» **What is needed**
Collect each line in the entries below that contains the string "Click", matching case exactly.

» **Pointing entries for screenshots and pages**
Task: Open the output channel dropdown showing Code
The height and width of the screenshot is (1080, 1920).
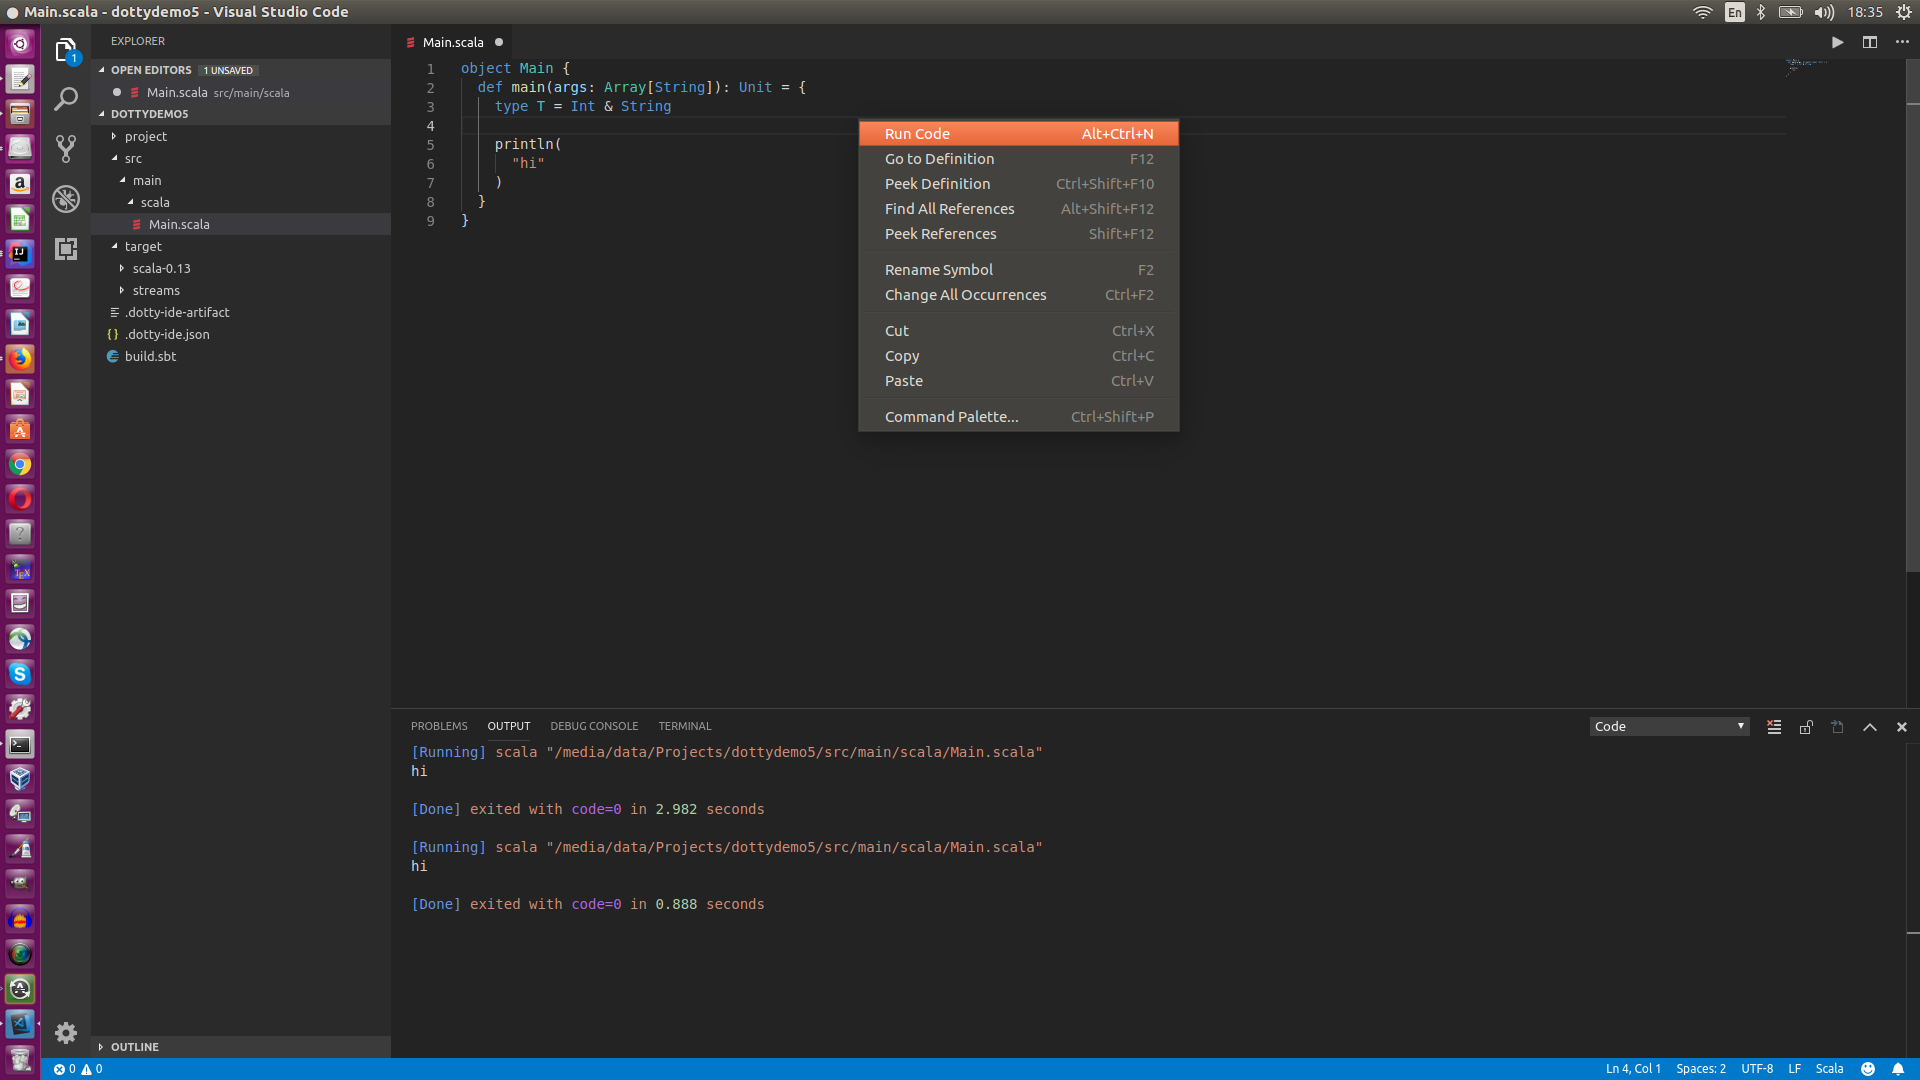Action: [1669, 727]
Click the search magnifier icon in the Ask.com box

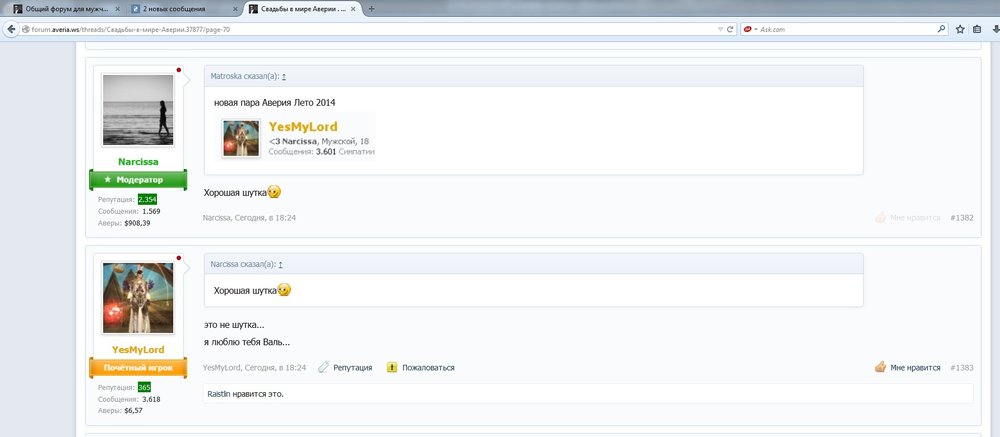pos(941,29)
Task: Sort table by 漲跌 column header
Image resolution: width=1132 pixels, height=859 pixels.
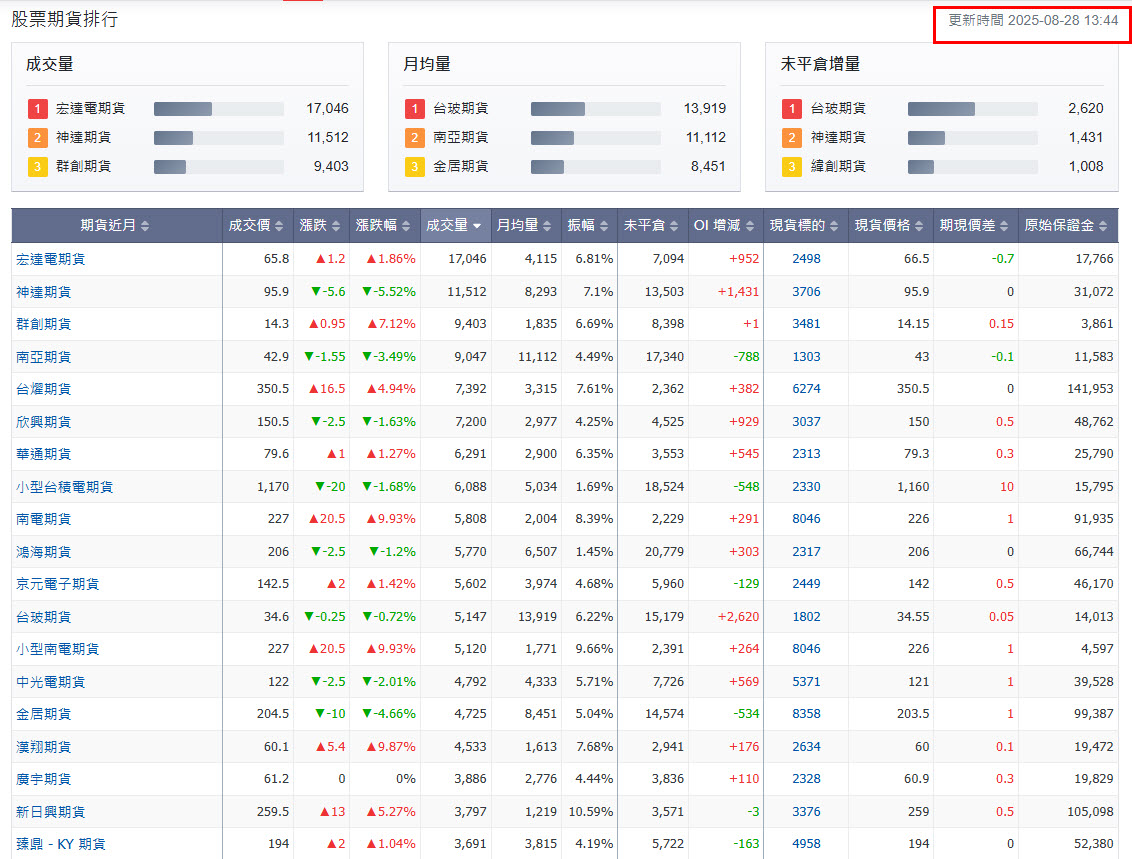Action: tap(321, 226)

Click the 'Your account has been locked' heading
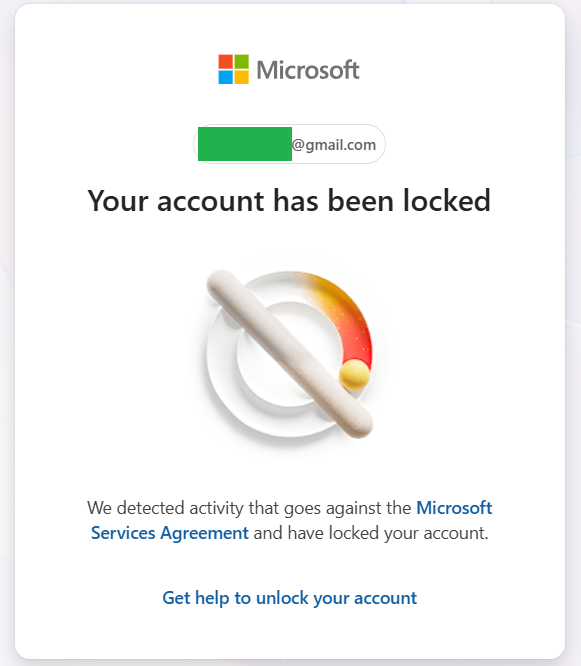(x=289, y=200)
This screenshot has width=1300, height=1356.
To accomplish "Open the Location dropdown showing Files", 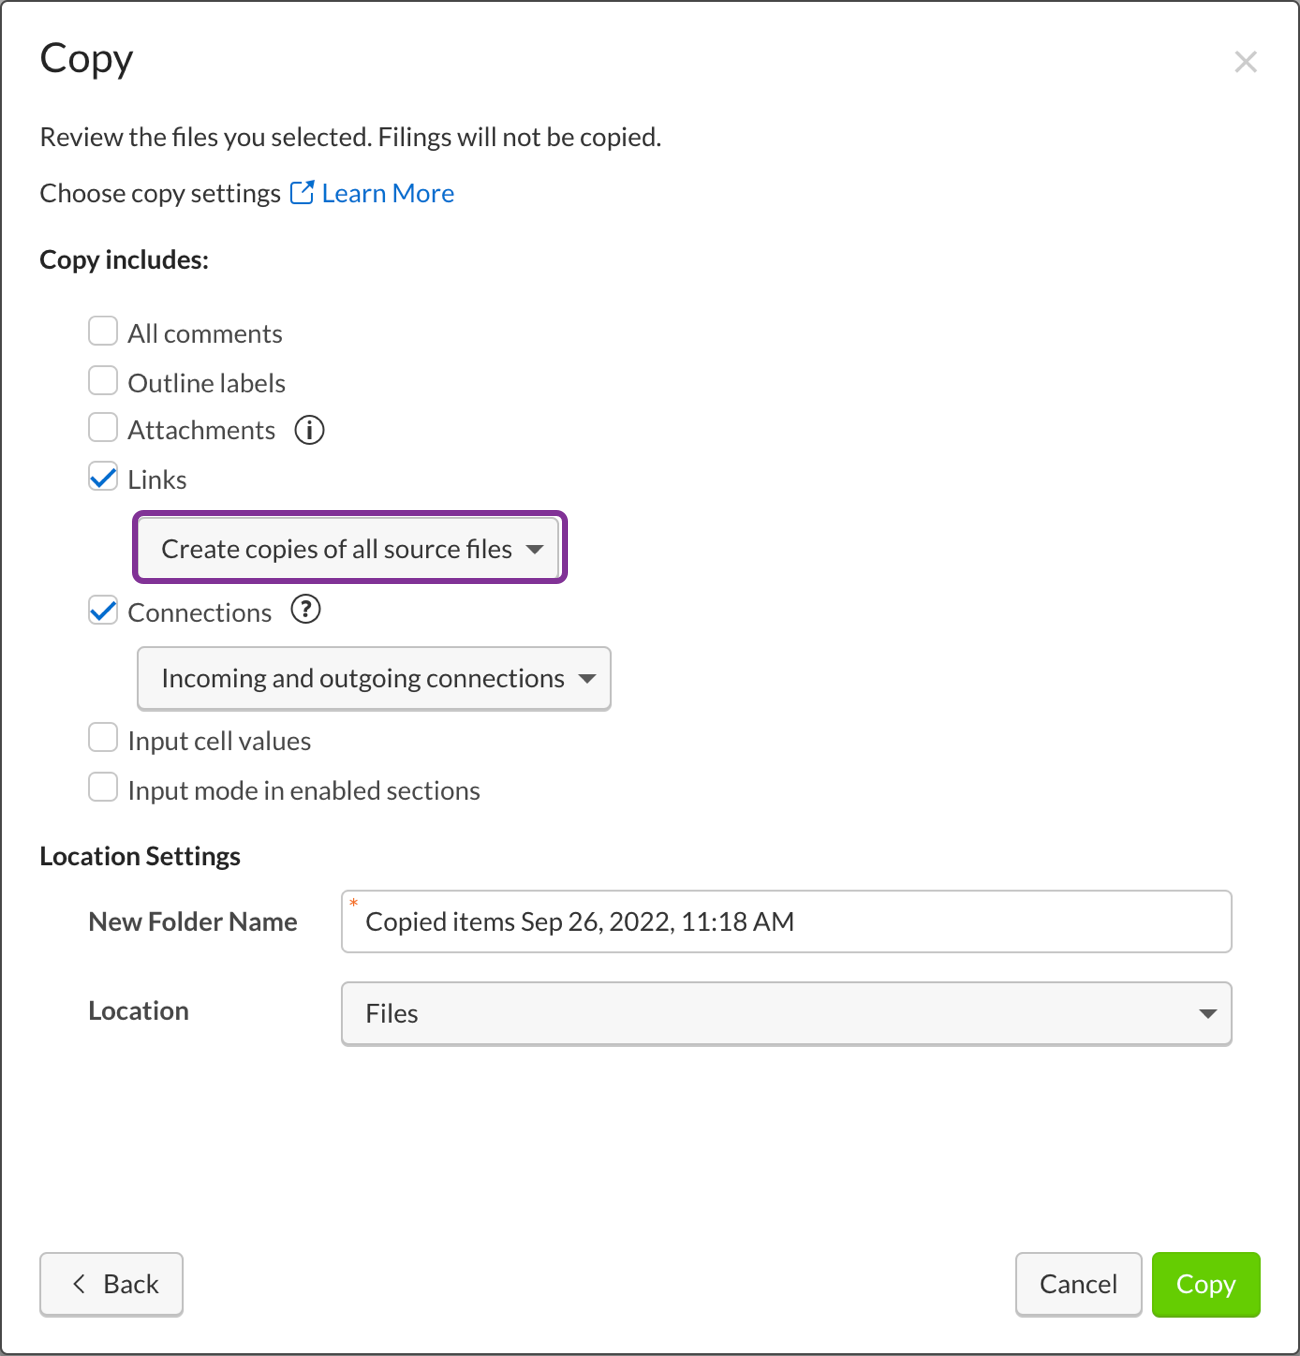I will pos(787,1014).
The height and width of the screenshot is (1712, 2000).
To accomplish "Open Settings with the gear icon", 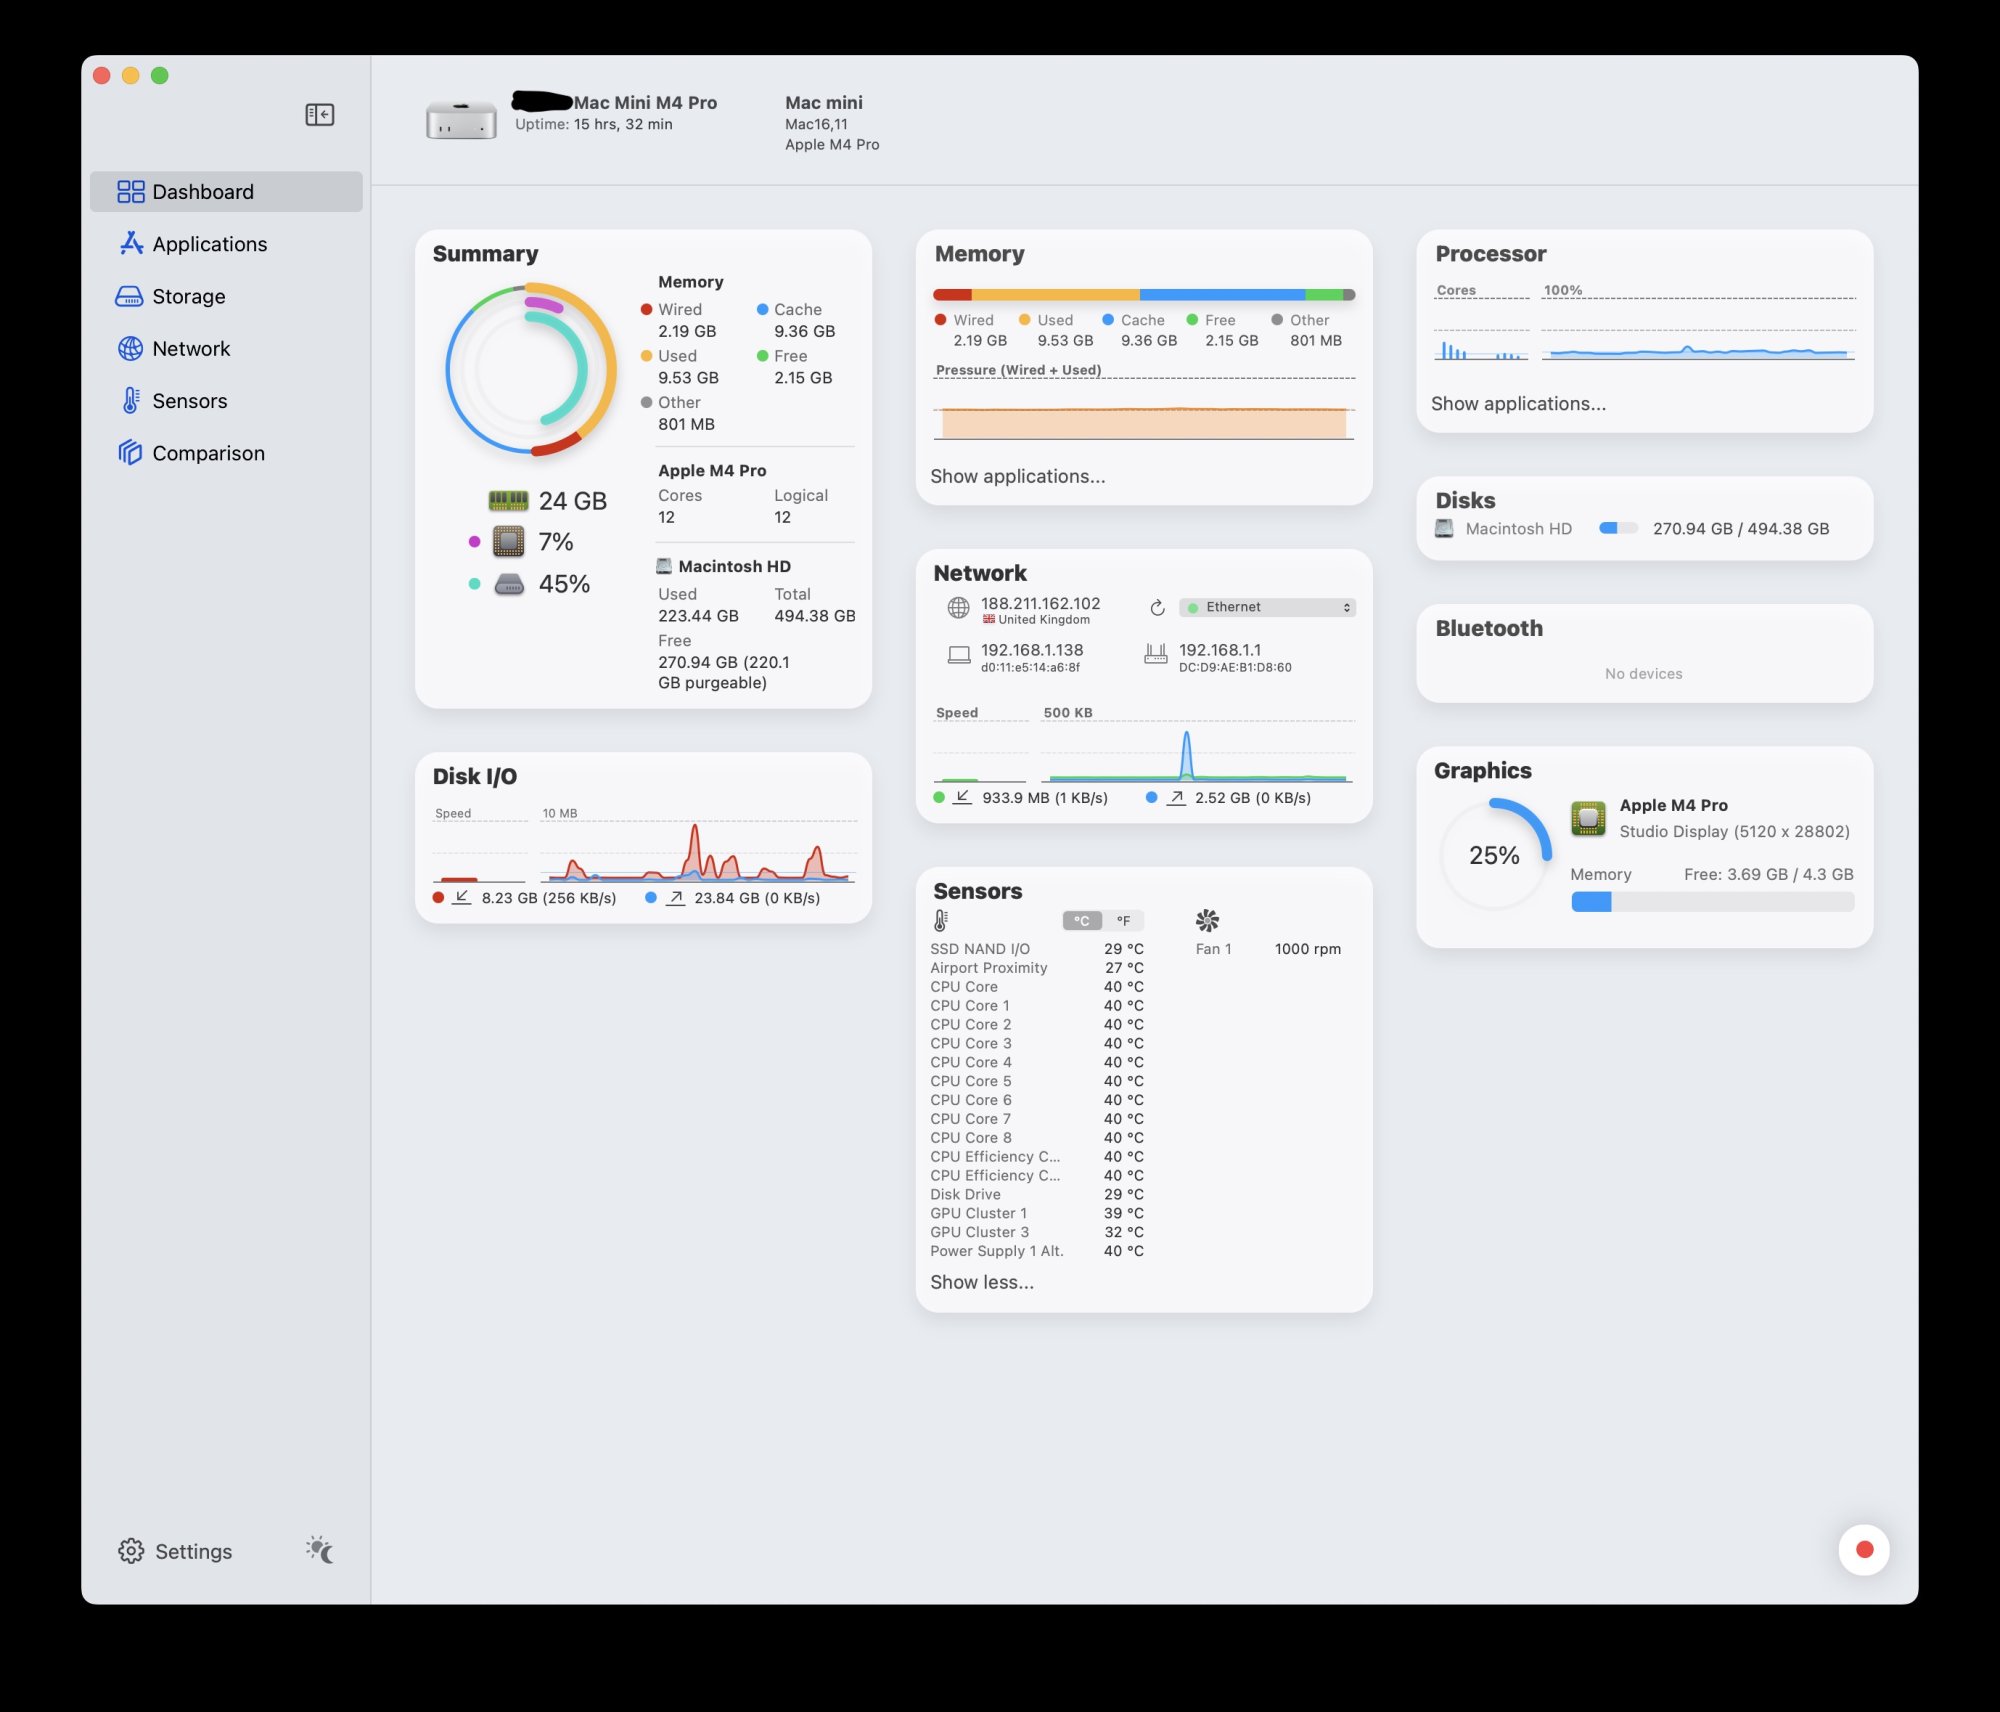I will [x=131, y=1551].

» **Exercise answer**
Click the search magnifier icon in the Ask.com box
Click the 'Your account has been locked' heading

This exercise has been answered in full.